Being a proper theatre it is a prompt start, Mr Barber, himself, being the first man on stage and his rambling address ends with the other nine members of the band, all suited and booted, entering the arena and launching into “Bourbon Street Parade” which has come to be recognised as the band’s signature tune. Although, to me, it was a little underwhelming and seemed to serve as a little extra sound check. Maybe things would have been better served with the song first and the address afterwards, or perhaps I’m just being unnecessarily pernickety.
Anyway a stride was hit and maintained during the three Duke Ellington tunes that followed, with the band showing well rehearsed choreography as they entered and departed the stage depending on the vagaries of the piece. But the highlight of the first half had to be when the ten became six, and returned to an old style New Orleans band, just like the early days, with Chris providing ragged but right vocals on the gospel “Take my hand, precious lord”, and a galloping romp through Fats Waller’s “Wild Cat Blues” with stunning clarinet work from Bert Brandsma.
The interval began to loom, and we were led to that restful place by two more Ellington pieces “East St. Louis Toodle-oo” and an appropriately whirling “Merry-Go-Round”. Indeed Ellington seems to hold the position of composer in residence with the band, even accepting the fact that he is dead and no longer writing there is a huge body of work to choose from, did he ever write a duff tune?
After much philosophical pondering Ellington started the second half with “Black and tan fantasy”, now I’ve no idea what magic ingredient they put in the back stage coffee at The Mercury but I need a jar. Everything seemed lifted, more immediate, more exciting, particularly the Masterchef winning “Cornbread, Peas and Black Molasses”. Which is a song Barber learnt from Sonny Terry and Brownie McGhee, with whom he toured regularly in the fifties.
Unexpectedly, well I didn’t expect it, a Miles Davis composition followed from ‘Kind of blue’, possibly the most famous jazz album ever, we got a sublime reading of “All Blues”. Then into the home straight, a more orchestrated version of the hit “Petite Fleur”, Ellington’s “Rockin’ in Rhythm” which does exactly what it says on the tin, in spades, and, finally, a barn storming version of “When the saints go marching in” which took us on the journey taken by a New Orleans funeral parade from mournful all the way through joyous to exultant.

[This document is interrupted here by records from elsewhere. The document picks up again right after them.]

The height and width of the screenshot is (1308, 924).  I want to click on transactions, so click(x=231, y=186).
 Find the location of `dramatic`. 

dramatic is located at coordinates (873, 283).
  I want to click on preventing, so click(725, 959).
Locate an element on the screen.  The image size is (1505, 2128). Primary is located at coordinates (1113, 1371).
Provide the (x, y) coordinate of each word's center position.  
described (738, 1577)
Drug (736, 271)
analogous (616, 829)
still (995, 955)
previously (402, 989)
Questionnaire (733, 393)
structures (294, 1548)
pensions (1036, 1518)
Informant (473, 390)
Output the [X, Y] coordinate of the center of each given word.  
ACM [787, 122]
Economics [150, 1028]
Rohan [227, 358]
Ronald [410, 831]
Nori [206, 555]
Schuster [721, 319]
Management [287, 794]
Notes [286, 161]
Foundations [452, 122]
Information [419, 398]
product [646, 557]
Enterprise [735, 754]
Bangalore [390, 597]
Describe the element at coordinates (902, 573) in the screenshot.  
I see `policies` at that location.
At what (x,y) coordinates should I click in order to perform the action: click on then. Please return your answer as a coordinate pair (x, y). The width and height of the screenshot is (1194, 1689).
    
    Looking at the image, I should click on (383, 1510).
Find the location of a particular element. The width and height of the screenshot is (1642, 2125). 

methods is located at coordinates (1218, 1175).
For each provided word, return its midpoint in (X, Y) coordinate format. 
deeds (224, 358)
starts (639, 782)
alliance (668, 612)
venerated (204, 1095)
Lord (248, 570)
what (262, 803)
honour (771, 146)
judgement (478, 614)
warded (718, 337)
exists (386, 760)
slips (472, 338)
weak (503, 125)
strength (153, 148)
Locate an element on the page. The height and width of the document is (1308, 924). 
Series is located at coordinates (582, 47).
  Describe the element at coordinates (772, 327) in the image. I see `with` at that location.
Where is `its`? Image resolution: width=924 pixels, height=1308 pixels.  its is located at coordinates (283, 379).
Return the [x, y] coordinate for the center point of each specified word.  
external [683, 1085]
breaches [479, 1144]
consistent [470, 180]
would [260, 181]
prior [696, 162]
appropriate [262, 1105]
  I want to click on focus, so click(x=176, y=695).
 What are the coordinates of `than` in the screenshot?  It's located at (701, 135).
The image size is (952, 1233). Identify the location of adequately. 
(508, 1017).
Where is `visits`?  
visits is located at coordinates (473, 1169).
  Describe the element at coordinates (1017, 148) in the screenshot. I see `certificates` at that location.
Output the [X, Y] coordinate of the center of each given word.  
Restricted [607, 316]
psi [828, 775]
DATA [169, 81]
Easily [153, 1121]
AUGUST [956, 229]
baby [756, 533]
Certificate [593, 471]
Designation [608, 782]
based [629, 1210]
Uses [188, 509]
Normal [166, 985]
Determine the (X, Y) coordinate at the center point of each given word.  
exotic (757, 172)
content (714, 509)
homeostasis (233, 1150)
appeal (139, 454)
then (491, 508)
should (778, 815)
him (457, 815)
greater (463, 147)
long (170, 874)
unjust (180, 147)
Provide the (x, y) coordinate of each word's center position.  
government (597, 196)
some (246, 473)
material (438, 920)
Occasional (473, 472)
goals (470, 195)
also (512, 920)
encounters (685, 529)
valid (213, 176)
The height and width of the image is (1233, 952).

Final thoughts – fun foot stomping good time music played in a competent , workmanlike manner by consummate musicians, but the whole thing didn’t really catch fire. I get the feeling that I may have arrived at a gig by this, obviously, excellent band thirty years too late. They are good now, but with the passion and verve of youth just imagine what would have been. Never mind, it’s not every day that you get to see a band that has a deserved place in the history of British music and, for that, I am nothing but grateful.